It appears that C.H Waddington’s interest in animals was not merely confined to biology and genetics: the other day I happened across this drawing among some correspondence of Waddington’s about his visit to various Universities and research institutions in India in October 1968 under the auspices of British Council. Waddington seemingly took a fancy to having a statuette of this horse made out of clay ‘by a village craftsman’, a process overseen by his friend Prof R.V. Seshaiya from the Centre of Advanced Study in Marine Biology, Annamalai University, Porto Novo, in South India. A letter from Seshaiya to Waddington on February 27 1969 claims that ‘the ‘horse’ is nearing completion. The only item of work is painting it. The doll-maker tells me that he will hand over the finished model in about a week’s time’ before adding, ‘of course his measure of time is different from ours.’ It would certainly appear so –  the parcel eventually arrived in September!

Waddington’s reply to Seshaiya on 26 September 1969 notes that ‘my wife and I are very pleased with [the horse]. It travelled quite safely except for one or two of the minor ornaments which we can quite easily put back with adhesive. I am very grateful for the trouble you took over this and it will be a wonderful reminder of our pleasant time at Porto Novo.’ We don’t know whether the two wonderfully dressed gentlemen ever formed part of the ornament!

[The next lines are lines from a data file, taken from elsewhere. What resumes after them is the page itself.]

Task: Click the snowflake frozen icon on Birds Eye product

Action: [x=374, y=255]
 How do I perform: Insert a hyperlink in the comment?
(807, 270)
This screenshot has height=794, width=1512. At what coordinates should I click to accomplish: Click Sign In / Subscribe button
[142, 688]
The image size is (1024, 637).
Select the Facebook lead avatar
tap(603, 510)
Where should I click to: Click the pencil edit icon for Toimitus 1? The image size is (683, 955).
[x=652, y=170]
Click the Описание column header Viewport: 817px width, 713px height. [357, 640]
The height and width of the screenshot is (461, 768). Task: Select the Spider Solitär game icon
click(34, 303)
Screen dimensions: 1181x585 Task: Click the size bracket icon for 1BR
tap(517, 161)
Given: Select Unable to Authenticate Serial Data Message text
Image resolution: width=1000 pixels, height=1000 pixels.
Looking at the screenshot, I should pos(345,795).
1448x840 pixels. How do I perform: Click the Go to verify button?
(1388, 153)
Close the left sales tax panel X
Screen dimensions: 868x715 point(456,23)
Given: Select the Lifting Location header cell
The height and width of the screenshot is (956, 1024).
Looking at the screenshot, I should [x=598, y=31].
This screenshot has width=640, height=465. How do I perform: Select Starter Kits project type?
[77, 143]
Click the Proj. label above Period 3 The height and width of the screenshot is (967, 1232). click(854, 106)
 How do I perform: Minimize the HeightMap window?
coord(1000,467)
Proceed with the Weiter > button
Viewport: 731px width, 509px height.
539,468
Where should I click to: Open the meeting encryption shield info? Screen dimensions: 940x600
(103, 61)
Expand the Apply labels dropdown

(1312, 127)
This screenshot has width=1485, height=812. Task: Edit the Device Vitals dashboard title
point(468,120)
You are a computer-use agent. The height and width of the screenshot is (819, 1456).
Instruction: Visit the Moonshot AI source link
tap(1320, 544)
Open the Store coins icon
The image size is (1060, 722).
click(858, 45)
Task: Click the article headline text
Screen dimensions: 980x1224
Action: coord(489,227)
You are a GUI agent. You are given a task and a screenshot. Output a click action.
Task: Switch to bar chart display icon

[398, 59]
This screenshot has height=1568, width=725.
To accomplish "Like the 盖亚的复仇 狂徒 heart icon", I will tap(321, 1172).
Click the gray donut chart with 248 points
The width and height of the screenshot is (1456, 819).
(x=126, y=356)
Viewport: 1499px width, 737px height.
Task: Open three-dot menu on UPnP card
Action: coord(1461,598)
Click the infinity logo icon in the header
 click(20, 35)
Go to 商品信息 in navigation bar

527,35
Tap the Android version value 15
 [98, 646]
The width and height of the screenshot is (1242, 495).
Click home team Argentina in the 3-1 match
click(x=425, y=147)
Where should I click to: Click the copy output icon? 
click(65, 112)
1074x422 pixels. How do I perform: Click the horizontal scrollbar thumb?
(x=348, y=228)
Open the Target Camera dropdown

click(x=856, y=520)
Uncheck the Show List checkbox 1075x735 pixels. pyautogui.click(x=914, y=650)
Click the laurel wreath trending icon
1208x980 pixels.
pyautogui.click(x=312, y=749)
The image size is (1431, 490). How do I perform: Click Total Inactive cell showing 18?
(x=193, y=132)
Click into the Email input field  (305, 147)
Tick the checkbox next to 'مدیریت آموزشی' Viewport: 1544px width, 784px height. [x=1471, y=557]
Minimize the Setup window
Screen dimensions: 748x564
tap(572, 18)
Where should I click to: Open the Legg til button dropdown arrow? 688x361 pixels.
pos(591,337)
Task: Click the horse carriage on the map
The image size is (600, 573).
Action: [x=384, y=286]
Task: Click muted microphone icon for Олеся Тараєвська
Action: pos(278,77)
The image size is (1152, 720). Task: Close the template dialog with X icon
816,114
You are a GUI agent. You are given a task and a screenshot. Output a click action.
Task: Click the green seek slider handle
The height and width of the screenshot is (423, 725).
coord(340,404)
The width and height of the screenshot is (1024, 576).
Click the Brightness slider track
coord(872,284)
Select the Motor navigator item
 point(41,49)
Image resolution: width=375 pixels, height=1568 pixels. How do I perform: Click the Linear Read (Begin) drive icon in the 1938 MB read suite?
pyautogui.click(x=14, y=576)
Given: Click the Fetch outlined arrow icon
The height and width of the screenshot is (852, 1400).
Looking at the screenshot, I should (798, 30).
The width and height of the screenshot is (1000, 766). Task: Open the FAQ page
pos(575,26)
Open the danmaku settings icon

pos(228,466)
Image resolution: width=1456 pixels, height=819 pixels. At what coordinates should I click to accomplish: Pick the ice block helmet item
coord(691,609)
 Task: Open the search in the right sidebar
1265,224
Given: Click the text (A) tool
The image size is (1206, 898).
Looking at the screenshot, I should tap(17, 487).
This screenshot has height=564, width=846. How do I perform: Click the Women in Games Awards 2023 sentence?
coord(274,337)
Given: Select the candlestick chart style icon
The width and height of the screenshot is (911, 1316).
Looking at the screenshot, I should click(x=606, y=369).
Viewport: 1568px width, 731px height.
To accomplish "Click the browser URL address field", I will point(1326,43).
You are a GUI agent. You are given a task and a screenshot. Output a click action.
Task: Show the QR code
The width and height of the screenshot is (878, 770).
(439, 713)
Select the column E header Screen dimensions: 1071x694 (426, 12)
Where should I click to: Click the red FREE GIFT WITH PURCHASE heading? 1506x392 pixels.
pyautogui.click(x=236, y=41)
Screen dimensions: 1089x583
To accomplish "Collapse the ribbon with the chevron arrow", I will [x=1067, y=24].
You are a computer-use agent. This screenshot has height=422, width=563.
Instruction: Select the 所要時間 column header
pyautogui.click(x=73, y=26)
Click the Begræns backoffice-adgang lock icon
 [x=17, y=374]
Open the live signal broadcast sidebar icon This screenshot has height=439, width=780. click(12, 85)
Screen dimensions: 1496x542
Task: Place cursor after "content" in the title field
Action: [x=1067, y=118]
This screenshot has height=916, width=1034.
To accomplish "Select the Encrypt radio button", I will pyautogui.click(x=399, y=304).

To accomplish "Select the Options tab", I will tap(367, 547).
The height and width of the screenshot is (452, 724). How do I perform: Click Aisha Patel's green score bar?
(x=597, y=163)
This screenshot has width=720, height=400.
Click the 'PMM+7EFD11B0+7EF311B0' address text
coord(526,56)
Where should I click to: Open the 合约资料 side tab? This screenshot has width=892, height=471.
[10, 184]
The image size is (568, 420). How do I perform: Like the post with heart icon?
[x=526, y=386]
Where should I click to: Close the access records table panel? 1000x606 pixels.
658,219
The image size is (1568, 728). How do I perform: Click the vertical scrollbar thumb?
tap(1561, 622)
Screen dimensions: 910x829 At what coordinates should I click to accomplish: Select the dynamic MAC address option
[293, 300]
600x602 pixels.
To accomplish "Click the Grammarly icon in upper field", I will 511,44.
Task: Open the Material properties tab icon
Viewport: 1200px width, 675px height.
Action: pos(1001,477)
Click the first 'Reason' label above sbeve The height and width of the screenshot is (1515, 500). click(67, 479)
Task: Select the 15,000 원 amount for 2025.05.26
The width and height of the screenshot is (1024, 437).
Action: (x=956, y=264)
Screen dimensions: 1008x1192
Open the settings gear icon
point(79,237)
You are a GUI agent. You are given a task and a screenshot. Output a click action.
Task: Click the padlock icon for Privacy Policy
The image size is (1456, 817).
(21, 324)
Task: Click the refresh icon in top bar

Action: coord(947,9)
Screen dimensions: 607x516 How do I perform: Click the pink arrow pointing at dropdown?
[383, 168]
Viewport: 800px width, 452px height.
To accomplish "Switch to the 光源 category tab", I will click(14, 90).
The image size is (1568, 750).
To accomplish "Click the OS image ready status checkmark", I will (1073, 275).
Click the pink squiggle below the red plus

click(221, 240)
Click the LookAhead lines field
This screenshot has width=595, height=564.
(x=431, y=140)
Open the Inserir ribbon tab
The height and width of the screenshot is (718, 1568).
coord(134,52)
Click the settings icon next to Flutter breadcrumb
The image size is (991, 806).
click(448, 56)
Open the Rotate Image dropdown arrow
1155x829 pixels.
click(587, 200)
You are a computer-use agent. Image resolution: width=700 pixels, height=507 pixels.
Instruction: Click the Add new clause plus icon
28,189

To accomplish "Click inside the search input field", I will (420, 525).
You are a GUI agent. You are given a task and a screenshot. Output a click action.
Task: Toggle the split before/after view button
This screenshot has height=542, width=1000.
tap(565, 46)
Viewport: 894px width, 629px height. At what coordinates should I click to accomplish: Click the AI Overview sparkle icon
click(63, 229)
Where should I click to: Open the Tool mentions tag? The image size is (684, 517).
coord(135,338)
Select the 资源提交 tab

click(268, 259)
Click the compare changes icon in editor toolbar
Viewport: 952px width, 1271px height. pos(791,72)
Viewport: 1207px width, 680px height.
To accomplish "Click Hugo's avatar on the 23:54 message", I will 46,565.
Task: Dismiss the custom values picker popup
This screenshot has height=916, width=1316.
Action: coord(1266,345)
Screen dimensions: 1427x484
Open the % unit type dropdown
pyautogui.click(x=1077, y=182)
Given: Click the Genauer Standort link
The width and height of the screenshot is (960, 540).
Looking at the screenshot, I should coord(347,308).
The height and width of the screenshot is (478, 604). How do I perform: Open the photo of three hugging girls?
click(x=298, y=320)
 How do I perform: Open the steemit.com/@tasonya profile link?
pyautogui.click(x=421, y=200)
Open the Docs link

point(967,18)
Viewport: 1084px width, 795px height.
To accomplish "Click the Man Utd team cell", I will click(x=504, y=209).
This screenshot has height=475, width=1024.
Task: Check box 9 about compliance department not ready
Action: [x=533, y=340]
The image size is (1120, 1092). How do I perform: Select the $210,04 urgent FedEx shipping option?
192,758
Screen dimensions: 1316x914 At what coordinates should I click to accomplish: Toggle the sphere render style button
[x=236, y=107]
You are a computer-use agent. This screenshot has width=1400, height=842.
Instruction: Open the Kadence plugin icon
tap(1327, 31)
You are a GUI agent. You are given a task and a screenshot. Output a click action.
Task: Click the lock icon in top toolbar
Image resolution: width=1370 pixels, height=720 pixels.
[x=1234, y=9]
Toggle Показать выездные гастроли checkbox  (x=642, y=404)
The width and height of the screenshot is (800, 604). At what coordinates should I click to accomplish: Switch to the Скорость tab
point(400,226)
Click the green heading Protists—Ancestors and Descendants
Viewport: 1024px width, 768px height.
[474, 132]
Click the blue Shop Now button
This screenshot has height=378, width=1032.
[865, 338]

The significance of the horse is not known, and neither is it clear who made this rather accomplished drawing, from which, presumably, the horse was modelled. We’ve seen from previous posts that Waddington could clearly draw, but I suspect even his skills did not extend this far. It could possibly have been his architect wife, Justin Blanco White, or perhaps someone in India. The mystery remains, but it’s certainly interesting to see what can turn up in folders of correspondence!